Italy, which has reported seven deaths and more than 200 cases, has locked down 11 towns, while upcoming football matches in its Serie A and the Europa League will be played behind closed doors.
At least 12 people have died in Iran, the highest toll outside China, and there are concerns the situation may be worse than officially acknowledged.
Michael Ryan, head of WHO’s health emergencies program, said a team from the UN agency would arrive in Iran on Tuesday. But he cautioned against drawing conclusions about the mortality rate.

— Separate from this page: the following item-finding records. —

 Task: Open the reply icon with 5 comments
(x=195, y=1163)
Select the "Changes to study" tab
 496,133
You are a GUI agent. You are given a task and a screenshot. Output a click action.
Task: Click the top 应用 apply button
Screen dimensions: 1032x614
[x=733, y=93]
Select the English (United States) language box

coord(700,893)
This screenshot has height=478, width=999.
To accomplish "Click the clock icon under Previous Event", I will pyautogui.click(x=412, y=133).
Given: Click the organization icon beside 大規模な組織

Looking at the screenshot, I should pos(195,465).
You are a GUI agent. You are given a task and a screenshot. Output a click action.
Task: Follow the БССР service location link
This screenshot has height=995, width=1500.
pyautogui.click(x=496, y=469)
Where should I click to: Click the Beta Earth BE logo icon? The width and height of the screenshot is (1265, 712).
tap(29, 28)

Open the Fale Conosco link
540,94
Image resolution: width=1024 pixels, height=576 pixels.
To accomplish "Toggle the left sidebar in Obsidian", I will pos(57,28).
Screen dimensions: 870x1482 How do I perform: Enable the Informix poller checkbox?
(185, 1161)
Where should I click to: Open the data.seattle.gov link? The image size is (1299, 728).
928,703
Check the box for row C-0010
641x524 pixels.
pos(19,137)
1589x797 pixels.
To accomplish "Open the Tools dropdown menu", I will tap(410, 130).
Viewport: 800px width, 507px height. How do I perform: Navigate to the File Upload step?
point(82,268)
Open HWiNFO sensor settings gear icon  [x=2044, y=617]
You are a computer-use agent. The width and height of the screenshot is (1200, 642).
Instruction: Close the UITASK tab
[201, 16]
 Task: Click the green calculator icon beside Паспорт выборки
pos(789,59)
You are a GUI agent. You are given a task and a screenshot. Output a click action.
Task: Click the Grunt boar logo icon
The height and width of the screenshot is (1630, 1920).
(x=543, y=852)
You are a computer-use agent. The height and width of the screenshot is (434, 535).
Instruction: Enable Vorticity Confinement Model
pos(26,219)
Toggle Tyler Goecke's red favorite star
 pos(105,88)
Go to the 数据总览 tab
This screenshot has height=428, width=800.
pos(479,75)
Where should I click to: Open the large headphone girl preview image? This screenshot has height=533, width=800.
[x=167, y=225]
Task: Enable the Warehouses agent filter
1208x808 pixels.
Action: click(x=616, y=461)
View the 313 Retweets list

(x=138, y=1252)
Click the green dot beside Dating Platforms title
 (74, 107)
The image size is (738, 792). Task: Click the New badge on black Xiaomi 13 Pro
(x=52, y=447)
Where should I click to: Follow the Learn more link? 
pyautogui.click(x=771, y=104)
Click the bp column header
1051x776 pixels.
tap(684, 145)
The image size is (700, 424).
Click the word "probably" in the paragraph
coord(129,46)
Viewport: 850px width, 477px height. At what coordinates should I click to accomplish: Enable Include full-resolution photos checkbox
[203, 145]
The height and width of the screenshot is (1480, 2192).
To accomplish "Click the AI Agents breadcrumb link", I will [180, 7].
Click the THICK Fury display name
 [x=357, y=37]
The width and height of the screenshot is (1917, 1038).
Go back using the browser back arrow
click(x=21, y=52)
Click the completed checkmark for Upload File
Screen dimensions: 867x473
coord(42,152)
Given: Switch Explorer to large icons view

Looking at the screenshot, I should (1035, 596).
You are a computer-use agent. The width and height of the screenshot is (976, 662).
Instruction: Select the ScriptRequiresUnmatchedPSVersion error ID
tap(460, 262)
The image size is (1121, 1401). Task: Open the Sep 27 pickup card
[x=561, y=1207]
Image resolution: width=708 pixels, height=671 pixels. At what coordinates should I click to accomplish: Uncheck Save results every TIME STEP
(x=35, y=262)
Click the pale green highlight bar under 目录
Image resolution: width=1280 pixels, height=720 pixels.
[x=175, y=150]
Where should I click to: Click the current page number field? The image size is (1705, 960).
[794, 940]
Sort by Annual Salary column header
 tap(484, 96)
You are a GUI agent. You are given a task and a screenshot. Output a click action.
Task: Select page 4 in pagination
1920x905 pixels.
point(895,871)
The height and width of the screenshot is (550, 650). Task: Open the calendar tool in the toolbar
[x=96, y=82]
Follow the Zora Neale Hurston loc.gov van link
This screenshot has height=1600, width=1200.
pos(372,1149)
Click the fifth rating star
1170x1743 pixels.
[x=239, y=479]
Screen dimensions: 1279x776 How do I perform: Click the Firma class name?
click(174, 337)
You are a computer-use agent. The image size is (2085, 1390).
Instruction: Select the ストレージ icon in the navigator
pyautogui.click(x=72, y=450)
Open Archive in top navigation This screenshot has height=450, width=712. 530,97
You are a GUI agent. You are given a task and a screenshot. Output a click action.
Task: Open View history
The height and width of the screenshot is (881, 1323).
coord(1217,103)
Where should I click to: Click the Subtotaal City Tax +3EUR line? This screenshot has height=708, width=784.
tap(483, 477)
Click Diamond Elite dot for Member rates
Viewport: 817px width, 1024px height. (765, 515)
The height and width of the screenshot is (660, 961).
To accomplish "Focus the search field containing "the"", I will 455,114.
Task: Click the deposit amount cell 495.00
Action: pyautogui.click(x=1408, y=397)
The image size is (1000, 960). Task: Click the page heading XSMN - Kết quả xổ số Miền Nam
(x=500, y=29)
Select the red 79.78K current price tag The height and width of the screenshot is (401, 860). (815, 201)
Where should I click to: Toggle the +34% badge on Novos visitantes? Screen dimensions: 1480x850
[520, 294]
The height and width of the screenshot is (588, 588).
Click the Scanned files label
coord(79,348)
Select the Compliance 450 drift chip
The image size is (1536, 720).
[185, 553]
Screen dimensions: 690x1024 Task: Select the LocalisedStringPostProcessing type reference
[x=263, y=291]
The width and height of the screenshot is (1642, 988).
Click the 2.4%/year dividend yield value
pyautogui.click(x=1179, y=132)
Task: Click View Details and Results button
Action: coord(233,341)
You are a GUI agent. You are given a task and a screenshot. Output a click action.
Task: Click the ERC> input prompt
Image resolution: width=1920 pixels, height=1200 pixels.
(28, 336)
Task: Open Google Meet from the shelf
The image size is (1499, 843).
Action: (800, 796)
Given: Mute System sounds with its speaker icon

Iran “may only be detecting severe cases” because the epidemic was still at an early stage, he said.
New COVID-19 cases were also found in Afghanistan, Bahrain, Iraq, Kuwait and Oman.
The Chinese government has been sensitive assessments of the WHO, the peak public health body, as criticism has spread domestically and internationally about a cover-up by officials in Hubei in the three weeks after the coronavirus was first detected.
Dr Aylward acknowledged that many people had been sceptical about the case numbers released by Chinese officials. “I know people look at the numbers and say ‘what’s really happening?’ ” he said at a joint briefing with China’s National Health Commission.
But he said the opinion of the WHO team was that case numbers were now falling because of China’s “all-government, all-society approach”, which he described as “probably the most ambitious and agile” in history.
“Very rapidly, multiple sources of data pointed to the same thing. This is falling and it’s falling because of the actions that are being taken,” he said.
There had been concerns among international health experts that the Chinese government might repeat the unco-operative approach a similar investigation team from the WHO experienced during the 2003 SARS epidemic. In 2003, a WHO investigation team was kept waiting in Beijing for more than two weeks before being allowed to meet local scientists. It was later revealed that Beijing officials even moved SARS patients from hospitals that the WHO team visited in an attempt to downplay the crisis.